Taraflar arasında görülen davada;
Davacı, dava dışı eşinin borçlarını ödeyebilmek için banka kredisi alabilmek amacıyla, kendisine yaptığı maddi ve manevi baskılar neticesinde oturduğu ve kayden paydaş olduğu kat irtifakı kurulu 8 nolu meskenini, eşinin gösterdiği ve daha önceden tanımadığı davalıya satış suretiyle devrettiğini, ancak herhangi bir para almadığını, 3-4 ay sonra da bir kadının arayarak davalının kızı, eşinin de sevgilisi olduğunu bildirip, evi boşaltmasını istediğini, bunun üzerine davalı ile eşinin birlikte hareket ederek ikrah ve hile ile muvazaalı olarak taşınmazı elinden aldıklarını anladığını ileri sürerek, tapunun iptalini istemiş, yargılama sırasında çekişme konusu taşınmazın 3. kişiye satış suretiyle temlik edilmesi üzerine, HUMK"un 186. maddesi gereğince; davaya tazminat davası olarak devam etmiş, 80.000.-TL tazminatın yasal faizi ile birlikte davalıdan tahsiline karar verilmesini talep etmiştir.
Davalı, iddiaların doğru olmadığını, taşınmazın hayır getirmeyeceğini düşünerek davacının eşine vekalet vererek iade ettiğini, davacının husumeti eşine yöneltmesi gerektiğini belirterek, davanın reddini savunmuştur.
Mahkemece, muvazaa iddiasının ispat edilemediği gerekçesi ile davanın reddine karar verilmiştir.
Karar, davacı vekili tarafından süresinde temyiz edilmiş olmakla; Tetkik Hakimi raporu okundu, düşüncesi alındı. Dosya incelendi, gereği görüşülüp, düşünüldü.
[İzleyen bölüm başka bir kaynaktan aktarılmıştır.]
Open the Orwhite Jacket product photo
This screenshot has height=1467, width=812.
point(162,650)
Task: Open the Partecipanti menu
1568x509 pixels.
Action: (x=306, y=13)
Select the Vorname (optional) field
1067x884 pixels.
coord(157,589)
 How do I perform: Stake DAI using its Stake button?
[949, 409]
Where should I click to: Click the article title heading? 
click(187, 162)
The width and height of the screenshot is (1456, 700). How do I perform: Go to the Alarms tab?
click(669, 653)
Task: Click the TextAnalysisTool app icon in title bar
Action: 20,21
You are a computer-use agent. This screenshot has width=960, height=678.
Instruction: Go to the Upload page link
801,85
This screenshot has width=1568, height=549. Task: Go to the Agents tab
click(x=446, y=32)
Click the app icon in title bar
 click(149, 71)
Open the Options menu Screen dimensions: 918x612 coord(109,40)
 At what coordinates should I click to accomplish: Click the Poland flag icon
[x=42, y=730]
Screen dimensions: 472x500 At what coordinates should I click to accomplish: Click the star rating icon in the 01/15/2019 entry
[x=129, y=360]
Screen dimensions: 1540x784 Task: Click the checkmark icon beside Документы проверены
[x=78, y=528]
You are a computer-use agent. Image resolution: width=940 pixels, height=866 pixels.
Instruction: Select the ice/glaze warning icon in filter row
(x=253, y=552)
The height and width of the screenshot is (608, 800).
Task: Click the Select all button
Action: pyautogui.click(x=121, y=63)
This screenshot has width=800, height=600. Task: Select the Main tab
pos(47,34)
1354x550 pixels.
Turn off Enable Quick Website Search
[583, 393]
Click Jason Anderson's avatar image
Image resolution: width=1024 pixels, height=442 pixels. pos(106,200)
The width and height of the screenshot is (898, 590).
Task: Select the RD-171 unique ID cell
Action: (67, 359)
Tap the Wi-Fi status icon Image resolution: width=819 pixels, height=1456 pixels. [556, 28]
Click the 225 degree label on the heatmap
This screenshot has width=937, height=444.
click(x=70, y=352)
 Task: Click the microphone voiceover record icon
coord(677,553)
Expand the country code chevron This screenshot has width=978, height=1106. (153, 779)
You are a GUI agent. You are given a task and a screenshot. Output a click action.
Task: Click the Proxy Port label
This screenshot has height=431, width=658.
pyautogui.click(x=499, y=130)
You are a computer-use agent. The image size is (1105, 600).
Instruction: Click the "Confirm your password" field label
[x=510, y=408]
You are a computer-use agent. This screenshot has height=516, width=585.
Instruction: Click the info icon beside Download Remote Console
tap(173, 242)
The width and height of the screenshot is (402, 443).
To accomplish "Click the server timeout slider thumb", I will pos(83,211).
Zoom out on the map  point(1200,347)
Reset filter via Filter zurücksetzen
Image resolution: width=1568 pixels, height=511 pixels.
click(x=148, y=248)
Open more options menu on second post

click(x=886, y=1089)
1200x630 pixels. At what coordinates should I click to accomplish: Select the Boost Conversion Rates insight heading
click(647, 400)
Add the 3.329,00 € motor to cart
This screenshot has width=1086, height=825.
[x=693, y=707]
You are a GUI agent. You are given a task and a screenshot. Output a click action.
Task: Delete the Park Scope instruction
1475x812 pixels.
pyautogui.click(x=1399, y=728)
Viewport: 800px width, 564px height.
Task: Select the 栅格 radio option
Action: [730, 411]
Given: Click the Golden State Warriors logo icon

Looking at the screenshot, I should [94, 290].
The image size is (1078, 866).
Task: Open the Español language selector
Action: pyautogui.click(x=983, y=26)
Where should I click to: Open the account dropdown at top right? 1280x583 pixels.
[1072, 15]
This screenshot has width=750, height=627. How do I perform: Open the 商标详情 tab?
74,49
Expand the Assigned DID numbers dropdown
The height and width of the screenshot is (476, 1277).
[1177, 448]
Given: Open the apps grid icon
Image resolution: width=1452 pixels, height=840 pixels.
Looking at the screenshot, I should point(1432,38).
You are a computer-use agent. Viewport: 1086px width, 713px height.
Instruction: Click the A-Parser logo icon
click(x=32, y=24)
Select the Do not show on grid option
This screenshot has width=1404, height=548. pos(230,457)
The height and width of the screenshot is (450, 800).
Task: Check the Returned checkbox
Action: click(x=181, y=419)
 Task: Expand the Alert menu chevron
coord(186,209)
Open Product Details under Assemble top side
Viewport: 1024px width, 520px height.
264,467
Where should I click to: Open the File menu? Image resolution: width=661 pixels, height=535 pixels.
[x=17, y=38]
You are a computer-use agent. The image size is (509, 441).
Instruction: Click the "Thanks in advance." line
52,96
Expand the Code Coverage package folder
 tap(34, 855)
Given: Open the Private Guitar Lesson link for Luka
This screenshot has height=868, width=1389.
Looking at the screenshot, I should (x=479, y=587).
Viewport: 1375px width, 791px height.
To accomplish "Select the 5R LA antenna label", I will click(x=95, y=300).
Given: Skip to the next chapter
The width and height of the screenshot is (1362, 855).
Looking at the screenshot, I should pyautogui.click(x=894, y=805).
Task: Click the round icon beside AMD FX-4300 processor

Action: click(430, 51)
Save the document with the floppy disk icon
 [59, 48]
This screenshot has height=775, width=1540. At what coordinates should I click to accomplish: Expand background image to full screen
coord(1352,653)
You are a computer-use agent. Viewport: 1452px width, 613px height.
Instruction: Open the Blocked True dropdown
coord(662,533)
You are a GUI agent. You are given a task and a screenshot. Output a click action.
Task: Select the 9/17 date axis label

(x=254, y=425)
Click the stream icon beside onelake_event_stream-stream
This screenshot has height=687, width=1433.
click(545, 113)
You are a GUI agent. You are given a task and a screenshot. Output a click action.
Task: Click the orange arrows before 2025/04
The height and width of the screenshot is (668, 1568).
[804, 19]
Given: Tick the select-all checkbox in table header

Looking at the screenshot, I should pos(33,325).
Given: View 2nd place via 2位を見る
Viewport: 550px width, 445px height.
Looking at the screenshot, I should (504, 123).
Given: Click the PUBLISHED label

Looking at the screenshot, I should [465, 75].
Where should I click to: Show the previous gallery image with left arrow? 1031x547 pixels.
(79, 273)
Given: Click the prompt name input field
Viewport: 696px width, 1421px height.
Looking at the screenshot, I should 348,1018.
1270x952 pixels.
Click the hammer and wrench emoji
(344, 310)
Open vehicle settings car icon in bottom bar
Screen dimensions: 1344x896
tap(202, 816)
Dava; tapu iptali ve tescil istekli açılmış, bilahare tazminata dönüştürülmüştür.
Mahkemece, davanın reddine karar verilmiştir.
İddianın ileri sürülüş biçiminden ve içeriğinden; dava da hile hukuksal nedenine dayanıldığı sonucuna varılmaktadır.
Bilindiği üzere; Hile, genel olarak bir kimseyi irade beyanında bulunmaya, özellikle sözleşme yapmaya sevketmek için onda kasten hatalı bir kanı uyandırmak veya esasen var olan hatalı bir kanıyı koruma yahut devamını sağlamak şeklinde tanımlanır. Hata da yanılma hilede yanıltma söz konusudur. Borçlar Kanununun 28/l. maddesinde açıklandığı üzere taraflardan biri diğer tarafın kasıtlı aldatmasıyla sözleşme yapmaya yöneltilmişse hata esaslı olmasa bile aldatılan taraf için sözleşme bağlayıcı sayılamaz. Değinilen koşulların varlığı halinde aldatılan taraf hakkını kullanmak suretiyle hukuki ilişkiyi geçmişe etkili (makable Şamil) olarak ortadan kaldırabilir ve verdiği şeyi geri isteyebilir.
Öte yandan, hile her türlü delille isbat edilebileceği gibi iptal hakkının kullanılması hiç bir şekle bağlı değildir. Hilenin öğrenildiği tarihten itibaren bir yıllık hak düşürücü süre içerisinde karşı tarafa yöneltilecek bir irade açıklaması, defi yahut dava yoluylada kullanılabilir.
Hal böyle olunca; davacının iddialarının yukarıdaki ilkeler doğrultusunda değerlendirilmesi, yanların bu yöne ilişkin delillerinin toplanarak, toplanan ve toplanacak delillerin birlikte değerlendirilmesi ve sonucuna göre bir karar verilmesi gerekirken, yazılı olduğu üzere karar verilmesi doğru değildir.
Davacı vekilinin temyiz itirazları açıklanan nedenlerden ötürü yerindedir. Kabulüyle, hükmün (6100 sayılı Yasanın geçici 3.maddesine göre) HUMK."nun 428.maddesi gereğince BOZULMASINA, alınan peşin harcın temyiz edene geri verilmesine, 01.12.2011 tarihinde oybirliğiyle karar verildi.